Analysis of Multiclass Steroids in Serum Using Agilent Ultivo Triple Quadrupole LC/MS

Importance of the Topic

The quantitative determination of steroid hormones at trace levels in serum is critical for clinical research, diagnostics, and therapeutic monitoring. Steroids regulate metabolism, immune response, and reproductive functions, and their accurate measurement supports disease diagnosis and precision medicine.

Aims and Overview of the Study

This work presents a streamlined workflow for simultaneous quantitation of 15 steroid analytes in human serum. It combines automation-ready supported liquid extraction (SLE) on 96-well plates with a fast 14-minute LC separation and Agilent Ultivo triple quadrupole LC/MS in multiple reaction monitoring (MRM) mode. Performance was benchmarked using certified reference samples from ChromSystems.
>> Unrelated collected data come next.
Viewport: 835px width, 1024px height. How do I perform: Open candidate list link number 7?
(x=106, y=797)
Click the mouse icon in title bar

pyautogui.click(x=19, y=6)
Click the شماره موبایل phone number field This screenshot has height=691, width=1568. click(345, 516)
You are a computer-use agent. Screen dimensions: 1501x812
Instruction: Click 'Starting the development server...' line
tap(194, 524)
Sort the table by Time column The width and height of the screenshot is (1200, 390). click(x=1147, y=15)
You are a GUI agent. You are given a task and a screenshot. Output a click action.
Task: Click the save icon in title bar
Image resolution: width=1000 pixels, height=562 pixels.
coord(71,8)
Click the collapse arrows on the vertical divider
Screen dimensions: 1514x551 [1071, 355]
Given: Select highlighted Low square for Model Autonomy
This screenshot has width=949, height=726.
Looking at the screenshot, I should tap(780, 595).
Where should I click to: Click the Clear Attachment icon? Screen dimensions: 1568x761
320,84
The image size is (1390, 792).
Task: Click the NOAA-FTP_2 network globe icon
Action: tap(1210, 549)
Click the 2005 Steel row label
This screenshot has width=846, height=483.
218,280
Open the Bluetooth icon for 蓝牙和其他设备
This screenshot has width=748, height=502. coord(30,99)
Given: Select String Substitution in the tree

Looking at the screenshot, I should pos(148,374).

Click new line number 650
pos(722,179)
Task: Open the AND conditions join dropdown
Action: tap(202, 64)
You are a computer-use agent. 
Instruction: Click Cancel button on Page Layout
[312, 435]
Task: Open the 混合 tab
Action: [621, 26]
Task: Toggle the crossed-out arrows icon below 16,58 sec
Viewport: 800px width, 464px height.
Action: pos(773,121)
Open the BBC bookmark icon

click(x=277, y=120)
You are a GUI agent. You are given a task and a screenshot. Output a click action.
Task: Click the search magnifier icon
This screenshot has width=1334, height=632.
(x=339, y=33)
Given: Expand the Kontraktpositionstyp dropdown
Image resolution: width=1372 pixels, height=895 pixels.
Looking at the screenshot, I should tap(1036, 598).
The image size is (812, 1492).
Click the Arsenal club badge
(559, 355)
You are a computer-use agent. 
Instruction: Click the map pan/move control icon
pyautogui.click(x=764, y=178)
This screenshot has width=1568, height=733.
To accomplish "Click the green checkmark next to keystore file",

Methodology and Instrumentation

The sample preparation uses Agilent Chem Elut S 2 mL 96-well plates on a positive pressure manifold for rapid, reproducible extraction of steroids from 350 µL serum aliquots spiked with deuterated internal standards. Elution is achieved by sequential gravity additions of ethyl acetate/MTBE. Extracts are evaporated and reconstituted in 70/30 water/methanol mobile phase.

Used Instrumentation

• Agilent 1260 Infinity II LC system with binary pump, multisampler at 6 °C, multicolumn compartment, and inline 0.3 µm filter
• Poroshell 120 EC-C18 column (3.0×50 mm, 2.7 µm) with guard column, 45 °C
• Mobile phases: water and methanol, each with 0.5 mM ammonium fluoride; 14 min gradient at 0.5 mL/min
• Agilent Ultivo LC/TQ (G6465B) with Jet Stream ESI source; MRM acquisition optimized by MassHunter Optimizer

Main Results and Discussion

Limits of detection (MDL) ranged from 8 ng/L for aldosterone to 43,500 ng/L for DHEAS, all suitably below lowest calibrator levels. Calibration curves over six levels exhibited excellent linearity (R²>0.995). Precision for retention time (%RSD<0.4%) and response ratio (%RSD<10%) met acceptance criteria. Accuracy across calibrators fell between 85–115%. Recovery from three QC levels (LQC, MQC, HQC) ranged 82–112% with intraday repeatability ≤12% and interday reproducibility ≤10%. Carryover after the highest calibrator was below 0.05% relative to L6 and <3% relative to L1.

Benefits and Practical Applications

• High specificity and sensitivity for multiplexed steroid profiling in clinical and research laboratories
• Automation-friendly SLE reduces manual steps and improves throughput compared to liquid–liquid extraction
• Short chromatographic runtime increases sample throughput while maintaining separation of isobaric compounds
• Robust performance for routine QA/QC with certified reference materials ensures reliable data

Future Trends and Applications

Advances may include further miniaturization of sample preparation, integration with high-throughput robotic platforms, and extension to additional steroid metabolites. Coupling with high-resolution MS could enhance structural elucidation and broaden target panels for metabolic or endocrine studies.

Conclusion

The described SLE-LC/TQ workflow provides a rapid, sensitive, and reproducible approach for simultaneous quantitation of 15 steroids in serum. Its automation readiness and validated performance make it a valuable tool for clinical research and routine laboratory analysis.

Reference

• Greaves RF, et al. A Guide to Understanding the Steroid Pathway: New Insights and Diagnostic Implications. Clin Biochem. 2014;47:5–15.
• Ketha H, et al. Clinical Applications of LC/MS Sex Steroid Assays: Evolution of Methodologies in the 21st Century. Curr Opin Endocrinol Diabetes Obes. 2014;21:217–226.
• Couchman L, et al. Challenges and Benefits of Endogenous Steroid Analysis by LC/MS/MS. Bioanalysis. 2011;3(22):2549–2572.